No, la culpa no es de los españoles. Nuestra nación está donde está por culpa de esa mezcla de doctrina social de la Iglesia católica, de socialismo – entonces de camisa azul, ahora del puño y la rosa – de paternalismo y de aversión al liberalismo que ve con malos ojos al emprendedor y considera que hay trabajos indignos de determinadas clases sociales sin dejar de lado que el trabajo, por definición, es un castigo divino. Esa combinación con tantos puntos en común entre sus diferentes elementos nos ha llevado a la pésima situación en la que estamos y ninguno de sus componentes nos sacará de ella. Por el contrario, tendremos salida si aceptamos algunas conclusiones que hace medio milenio asumieron las naciones donde triunfó la Reforma:
El trabajo no es malo sino, intrínsecamente, bueno. Nos permite, de entrada, mantenernos a nosotros mismos y a nuestras familias. Puede que incluso nos permita disfrutar, pero, sobre todo, es una obligación social.
El trabajo, si no es inmoral o ilegal, es igualmente digno.
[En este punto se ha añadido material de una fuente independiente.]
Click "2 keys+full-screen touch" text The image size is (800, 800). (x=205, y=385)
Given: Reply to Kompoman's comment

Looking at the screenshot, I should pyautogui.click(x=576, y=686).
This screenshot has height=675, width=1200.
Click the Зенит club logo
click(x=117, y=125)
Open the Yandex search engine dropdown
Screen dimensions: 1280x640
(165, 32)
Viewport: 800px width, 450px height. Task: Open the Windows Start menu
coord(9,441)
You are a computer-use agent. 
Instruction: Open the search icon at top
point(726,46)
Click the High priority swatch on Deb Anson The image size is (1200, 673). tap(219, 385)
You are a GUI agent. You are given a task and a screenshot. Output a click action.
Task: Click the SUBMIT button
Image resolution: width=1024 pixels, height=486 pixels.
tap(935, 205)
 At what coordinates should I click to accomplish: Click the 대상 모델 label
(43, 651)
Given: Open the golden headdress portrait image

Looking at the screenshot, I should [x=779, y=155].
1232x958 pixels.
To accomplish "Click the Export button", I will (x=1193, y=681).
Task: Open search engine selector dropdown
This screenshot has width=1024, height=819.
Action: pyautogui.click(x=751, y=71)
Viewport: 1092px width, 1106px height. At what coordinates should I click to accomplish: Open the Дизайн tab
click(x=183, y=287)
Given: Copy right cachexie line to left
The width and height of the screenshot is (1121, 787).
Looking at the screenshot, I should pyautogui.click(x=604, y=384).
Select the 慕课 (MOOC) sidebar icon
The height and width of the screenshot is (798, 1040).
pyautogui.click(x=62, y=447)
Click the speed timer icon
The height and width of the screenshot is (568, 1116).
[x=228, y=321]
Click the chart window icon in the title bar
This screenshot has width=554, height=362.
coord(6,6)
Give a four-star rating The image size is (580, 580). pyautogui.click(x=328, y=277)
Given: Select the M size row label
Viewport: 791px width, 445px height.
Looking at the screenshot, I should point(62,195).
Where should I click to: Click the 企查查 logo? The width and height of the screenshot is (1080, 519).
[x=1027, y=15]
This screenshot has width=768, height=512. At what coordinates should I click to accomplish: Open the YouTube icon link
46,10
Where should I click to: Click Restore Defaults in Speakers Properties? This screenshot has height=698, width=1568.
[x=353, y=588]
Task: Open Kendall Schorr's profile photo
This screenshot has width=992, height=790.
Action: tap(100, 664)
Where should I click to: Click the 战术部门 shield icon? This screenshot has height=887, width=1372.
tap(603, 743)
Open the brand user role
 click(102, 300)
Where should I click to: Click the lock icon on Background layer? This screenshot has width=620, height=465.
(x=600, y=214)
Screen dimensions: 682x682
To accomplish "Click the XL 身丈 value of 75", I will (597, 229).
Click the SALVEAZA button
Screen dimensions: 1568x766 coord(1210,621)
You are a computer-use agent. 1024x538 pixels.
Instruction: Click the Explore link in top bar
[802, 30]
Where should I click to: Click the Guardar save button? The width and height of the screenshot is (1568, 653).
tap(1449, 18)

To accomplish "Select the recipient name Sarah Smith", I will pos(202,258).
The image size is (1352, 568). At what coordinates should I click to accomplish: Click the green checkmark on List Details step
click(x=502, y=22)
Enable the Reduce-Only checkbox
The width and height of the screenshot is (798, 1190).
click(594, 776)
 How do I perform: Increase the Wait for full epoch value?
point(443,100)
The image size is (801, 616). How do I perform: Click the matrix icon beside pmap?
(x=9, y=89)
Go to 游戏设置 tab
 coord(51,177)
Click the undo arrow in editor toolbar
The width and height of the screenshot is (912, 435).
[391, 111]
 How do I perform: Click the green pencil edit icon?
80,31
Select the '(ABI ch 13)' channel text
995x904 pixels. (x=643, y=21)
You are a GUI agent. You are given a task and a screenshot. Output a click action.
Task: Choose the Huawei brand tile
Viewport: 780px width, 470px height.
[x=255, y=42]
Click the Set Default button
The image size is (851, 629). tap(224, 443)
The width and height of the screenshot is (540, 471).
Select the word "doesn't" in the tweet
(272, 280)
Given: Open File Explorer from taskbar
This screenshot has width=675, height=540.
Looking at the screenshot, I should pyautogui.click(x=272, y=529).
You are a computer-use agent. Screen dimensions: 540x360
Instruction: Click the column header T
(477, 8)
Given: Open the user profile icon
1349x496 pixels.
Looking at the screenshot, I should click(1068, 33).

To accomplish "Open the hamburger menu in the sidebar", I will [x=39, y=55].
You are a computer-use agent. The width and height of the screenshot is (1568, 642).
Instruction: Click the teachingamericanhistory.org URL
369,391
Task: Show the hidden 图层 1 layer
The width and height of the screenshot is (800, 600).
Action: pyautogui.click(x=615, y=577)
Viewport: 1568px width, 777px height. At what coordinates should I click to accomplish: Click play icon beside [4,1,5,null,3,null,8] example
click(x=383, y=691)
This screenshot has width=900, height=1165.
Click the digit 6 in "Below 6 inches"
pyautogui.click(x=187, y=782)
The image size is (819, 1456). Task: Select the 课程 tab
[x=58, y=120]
A ningún estudiante se le van a caer los anillos por repartir pizzas, trabajar en una cafetería o despachar en un comercio. Lo mismo puede decirse de otras ocupaciones. Lo vergonzoso no es trabajar sino no hacerlo porque no agrada un puesto de trabajo y, sin embargo, aceptar que otros nos mantengan. En ese sentido, debo reconocer que no siento la menor simpatía hacia aquellas personas que, una vez despedidas, en lugar de ponerse a buscar trabajo inmediatamente, deciden vivir unas vacaciones a costa del subsidio de desempleo que costeamos los demás.
La meta de esta vida no es la jubilación anticipada. Es cierto que millones de españoles lo piensan, pero, al igual que el absentismo, es una nuestra muestra de que nuestra cultura del trabajo no es precisamente la mejor. Por el contrario, deberíamos aspirar a ser los mejores en el trabajo que llevamos a cabo y
El trabajo debe hacerse como si lo hiciéramos para Dios. En otras palabras y para ponerlo accesible para aquellas personas que no creen, el trabajo debe estar hecho de la mejor manera posible. Con esmero, con responsabilidad, con seriedad.
Si España logra arrojar de si esa mentalidad nefasta sobre el trabajo que ha tenido durante los últimos siglos, podemos tener una razonable esperanza de salir de la situación en que nos encontramos. Si, por el contrario, se empeña en transitar los aciagos caminos de antaño y en preferir la protección de la Santa Madre Iglesia o de Papá Estado a la libertad de las personas maduras… ay, si es así, no podremos salir nunca.